Our Lord uses the image of a fig tree in today’s Gospel. They’re pretty resilient: there’s a huge one in the house next door to the Good Shepherd and it’s a right pain, to be honest. Fig trees were pretty common in the world of the Bible, able to sprout up in difficult places. The temptation was surely then that when you saw a fig tree it was someone else’s problem, you wouldn’t necessarily take time to notice what was happening to it. In contrast, Jesus says, “as soon as its twigs grow supple and its leaves come out, you know that summer is near.” Observing what’s happening is important and then taking appropriate action.
One of the failures in the early twentieth century - and isn’t hindsight a wonderful thing?! - was to see that the alliances that European countries formed meant that they were in blocs and so it was sort of inevitable that a little spark would set off a huge conflict. Similarly, the punishment of Germany after World War I also was guaranteed to stoke up enough resentment within one of the major European powers to make the rise of Fascism and World War II almost only a matter of time. I’m not sure to be honest whether people at the time could perceive this or not.
That’s not meant to be an interesting introduction to the causes of the two World Wars, interesting essays though they would be, but rather an invitation to us all to look at our lives and see where there are obvious consequences to our actions: “If I do not live in in love and charity with this person that person will be effected in such a way … I will not fulfil my obligation to them but this will have a consequence on me… If I do not attend Mass … I will be isolated from God.” This is the lesson of the fig tree: to ponder our life and see the consequences of our actions. What do you need to change in your life? What consequences have you not really taken in to account?
One of my favourite hymns for Remembrance Sunday is “I vow to thee my country.” Unfortunately some within the church have shunned it as jingoistic and some have even banned it from worship believing it to encourage unhealthy nationalism. It’s their loss as far as I am concerned.

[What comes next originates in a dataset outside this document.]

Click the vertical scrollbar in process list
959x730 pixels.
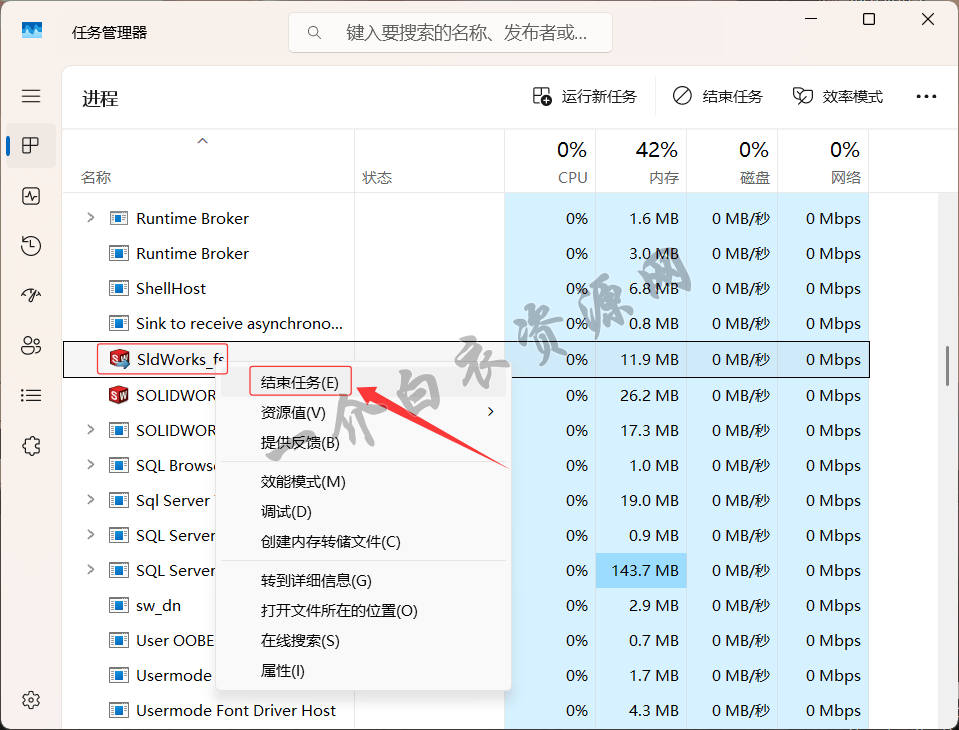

The beauty of the words by Sir Cecil Rice comes only in the second verse which starts boldly full of hope, “And there’s another country I’ve heard of long ago.” “We may not count her armies, we may not see her king, her fortress is a faithful heart, her pride is suffering.” Utterly glorious and a wonderful reminder of our own vocation. There is another country where there is no war: it’s God’s kingdom and through our decisions day by day we can decide whether we’re working towards that Kingdom or not. Amen.